■ **Selected passage**

Iontophoresis, also known as Bioccular transcerebral iontophoresis (BTI), is a treatment that was developed around 1920 by Georges Bourguignon, M.D., D.Sc., who was a neurologist and neurophysiologist and a member of the French Academy of Medicine. It was first used to treat World War I soldiers who were suffering from sequelae of head injuries. BTI treatments have been successfully used with those who have affections of the brain not only following head trauma (such as epilepsy or paralysis), but also due to inflammation (such as multiple sclerosis), infection (encephalitis and Bell’s palsy), stroke (hemiplegia) and hypoxia (cerebral palsy or due to respiratory arrest). Other conditions that have also been helped are sequelae from damage to the eyes (such as retinitis and optic neuritis) and spinal cord (such as following spinal cord injury, or inflammation, like transverse myelitis).
Thousands of patients have experienced many „miracles“ with this treatment. After some days and few weeks patients with paralysis were able to move their leg/hand for the first time again, could feel something again; one patient was able to see again after 45 years; etc…
A tiny, painless and barely perceptible direct electrical current is transmitted from the eyes through the brain to the neck and back. This micro-electrical current carries different ions (i.e., calcium, magnesium, iodide, etc.) through the brain and spinal cord from one electrode to the other.
The rehabilitation of neural tissue and restoration of function are likely achieved by decreasing scar tissues in the eyes, brain or spinal cord and improving circulation which helps to regulate function and repair neural tissue. Bio-medical researchers have also demonstrated that DC electrical fields can stimulate regeneration of nerve cells. Direct brainstem stimulation/”transcranial Direct Current stimulation” (tDCS) is probably similar to iontophoresis and based on Bourguignon and his research.

■ **What the task asks**
Continue the passage on iontophoresis above, starting right after its final sentence.

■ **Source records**
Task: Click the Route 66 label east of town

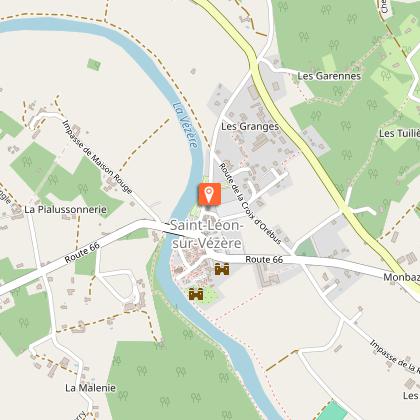Action: [264, 259]
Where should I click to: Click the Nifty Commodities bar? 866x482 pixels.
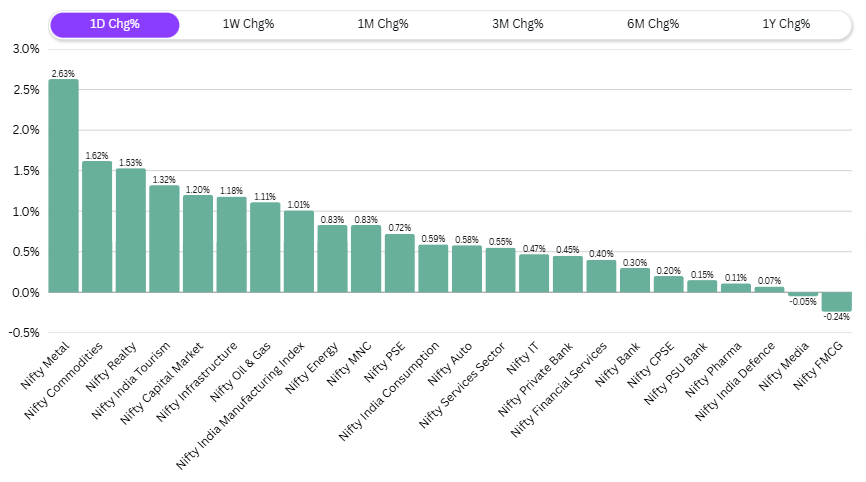97,227
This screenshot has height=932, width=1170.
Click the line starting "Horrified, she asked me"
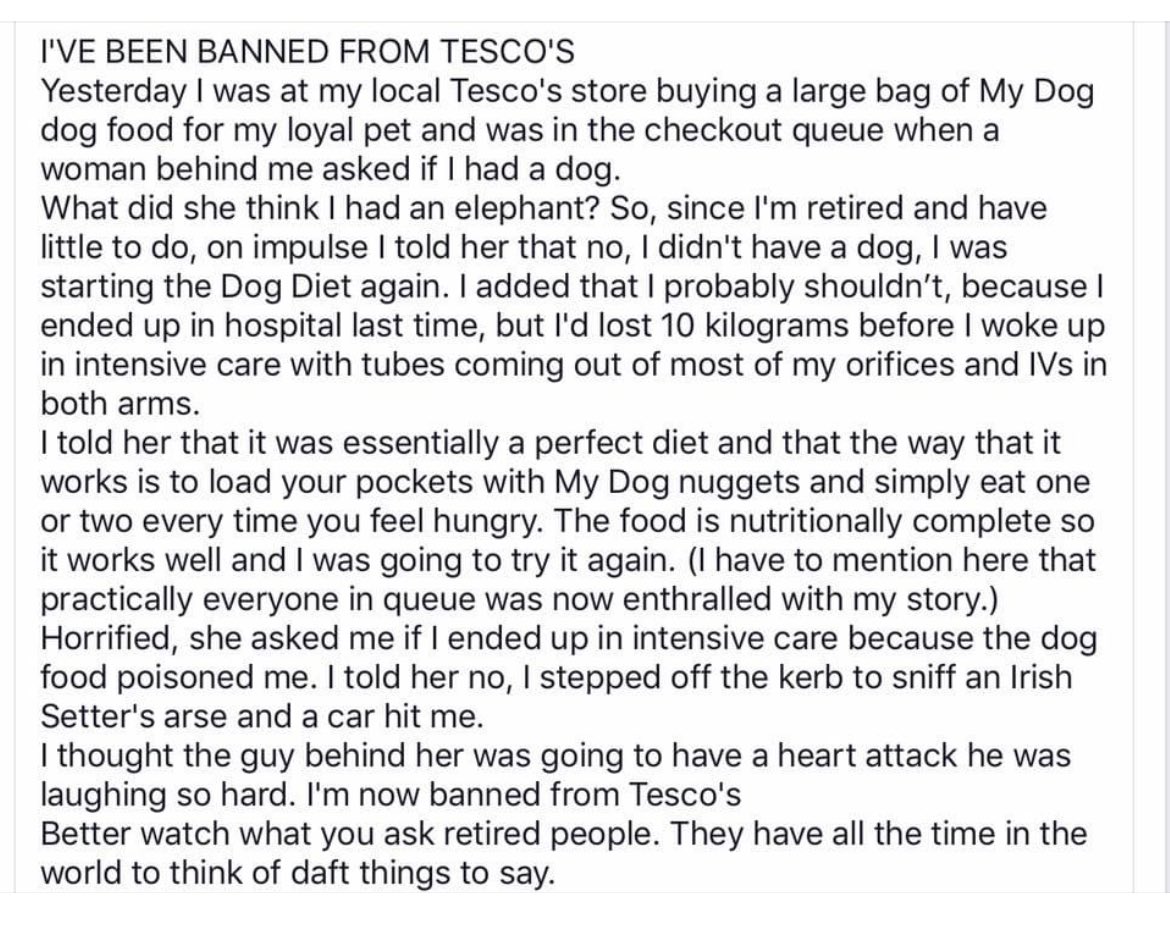tap(569, 638)
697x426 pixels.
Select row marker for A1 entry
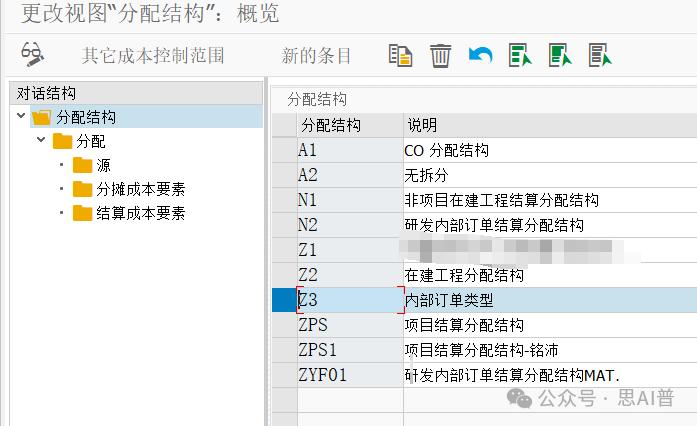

■ **Output for this task**
The duration of the treatment is approximately 30 minutes and is performed at first once or twice a day for 5 consecutive days. The frequency of treatment is decreased afterwards to 3 times a week, then once a week to once a month. During a BTI treatment, patients must lie quietly for the length of the treatment and therefore it is not always well-suited to children under 5, unless the child is particularly cooperative or when the treatment can be administered during sleep.
– Consequences of head injuries, spinal injuries, or peripheral injuries of the nervous system
– Scarring or neurological deficits after inflammations (MS relapses, encephalitis)
– Post-traumatic paralysis, epilepsy
– Infection (encephalitis, Bell’s palsy)
– In facial nerve palsy 90% success rate
– Stroke (hemiplegia)
– Hypoxia (cerebral palsy or due to respiratory arrest)
– Eye damage (retinitis, optic neuritis)
– Spinal cord damage (due to spinal cord injury or inflammation like transverse myelitis).
– In cases of multiple sclerosis when a standstill of the disease is reached; now one tries to influence the „irreparable“ damage with it. Or before starting homeopathic treatment.
– Parkinson: stiffness, fatigue, etc.
– Scleroderma, scars and keloids; Dupuytren contractures
The response is instantly and the success remains („what you get you keep“). One can’t predict what is going to improve.
There are no side effects (max. slight skin irritation).
There are no contraindications, also not for people with a pacemaker.